+++ Extracted material +++

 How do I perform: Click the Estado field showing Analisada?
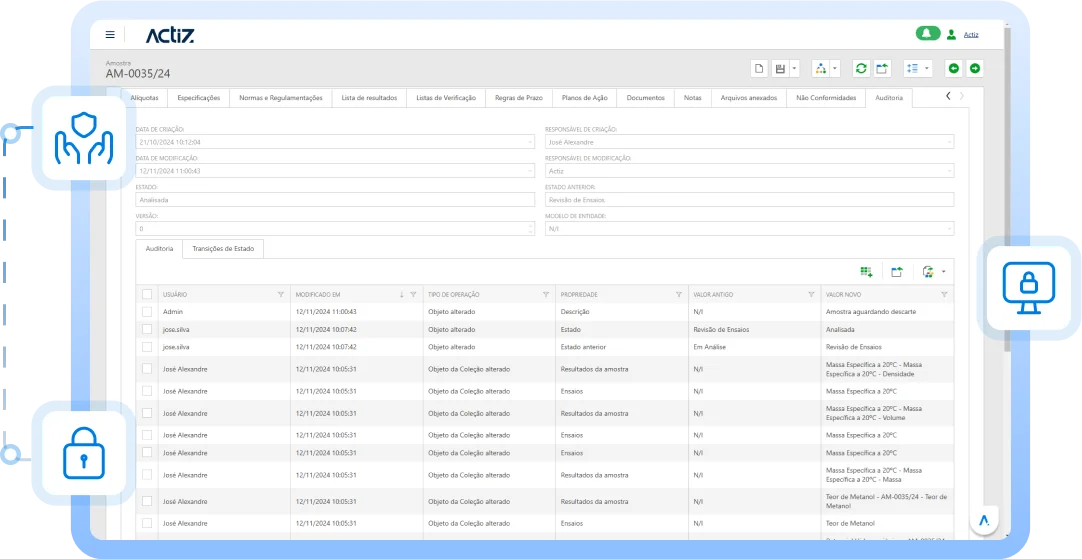pyautogui.click(x=335, y=200)
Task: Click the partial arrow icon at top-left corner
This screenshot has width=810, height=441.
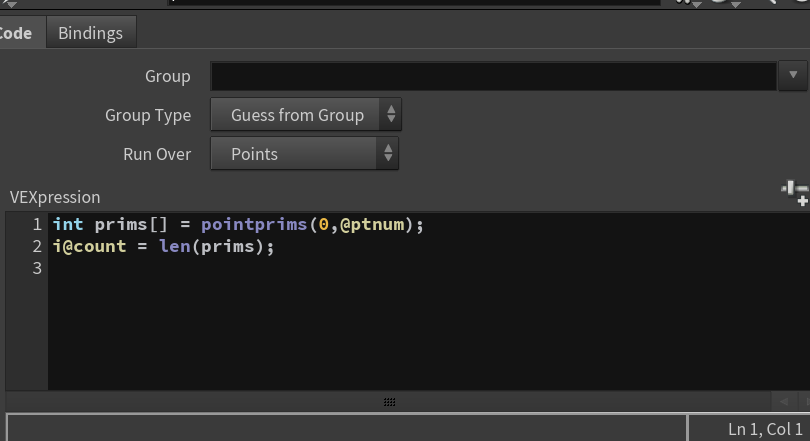Action: click(9, 4)
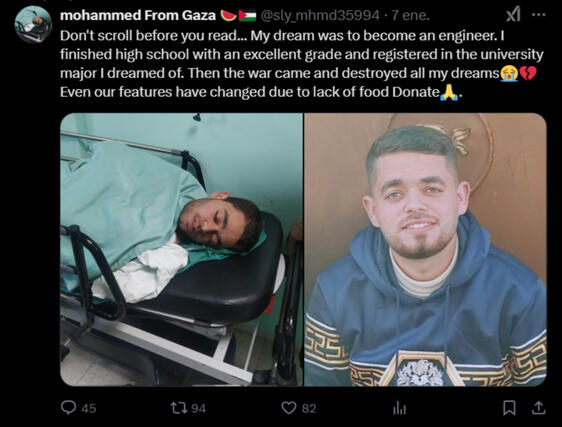
Task: Click the 82 likes count
Action: click(x=309, y=408)
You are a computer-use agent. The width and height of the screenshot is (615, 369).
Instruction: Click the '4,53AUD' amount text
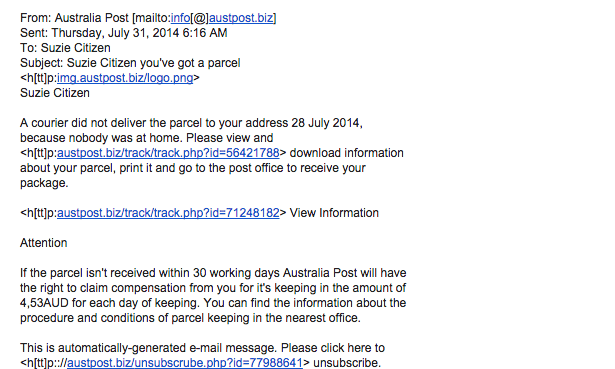pyautogui.click(x=44, y=303)
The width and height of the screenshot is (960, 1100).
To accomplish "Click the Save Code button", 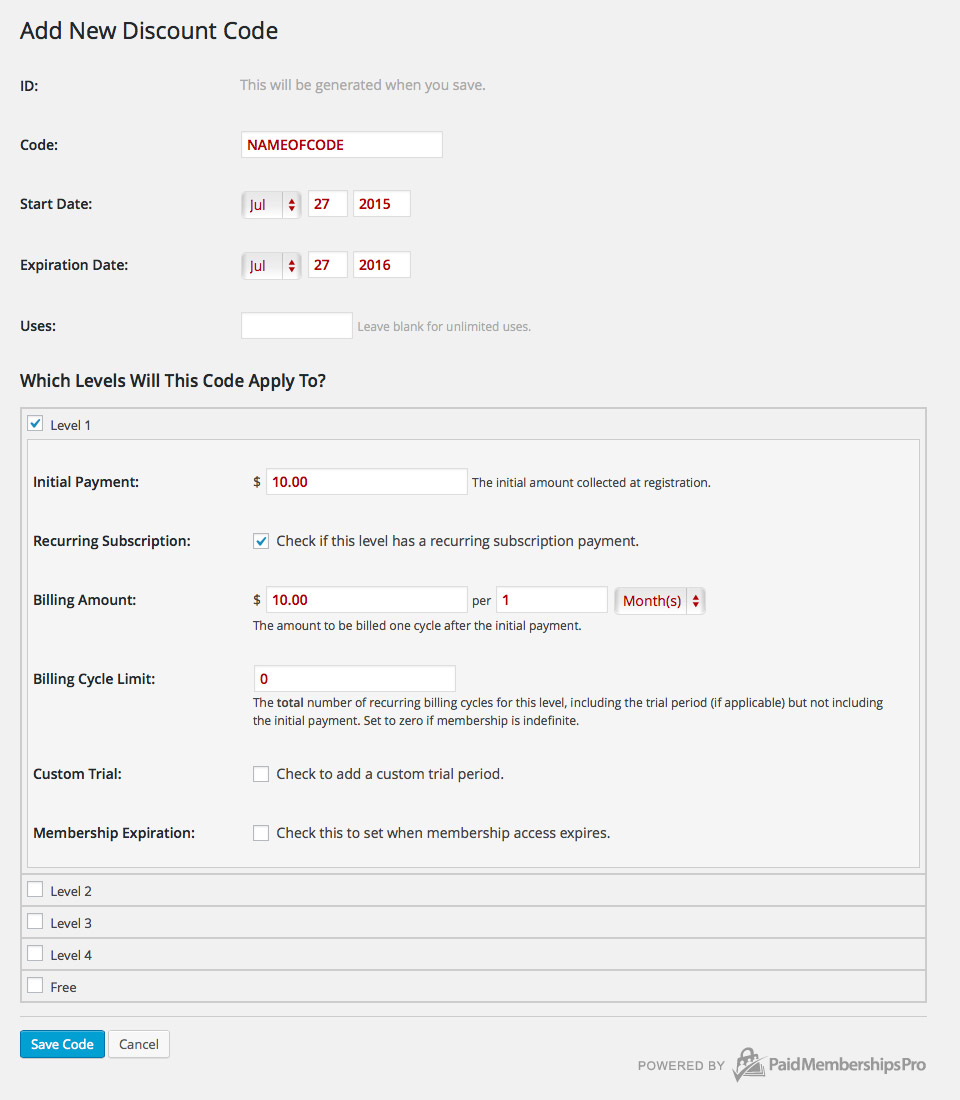I will [62, 1044].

+++

**Your goal**:
Write out, exactly and with no pictures, the lines of the data from the first through the line containing "You are a computer-use".

**Exercise output**:
 How do I perform: Click the Estado field showing Analisada?
pyautogui.click(x=335, y=200)
Task: Click the partial arrow icon at top-left corner
This screenshot has width=810, height=441.
Action: click(9, 4)
Task: Click the 82 likes count
Action: click(x=309, y=408)
You are a computer-use agent. The width and height of the screenshot is (615, 369).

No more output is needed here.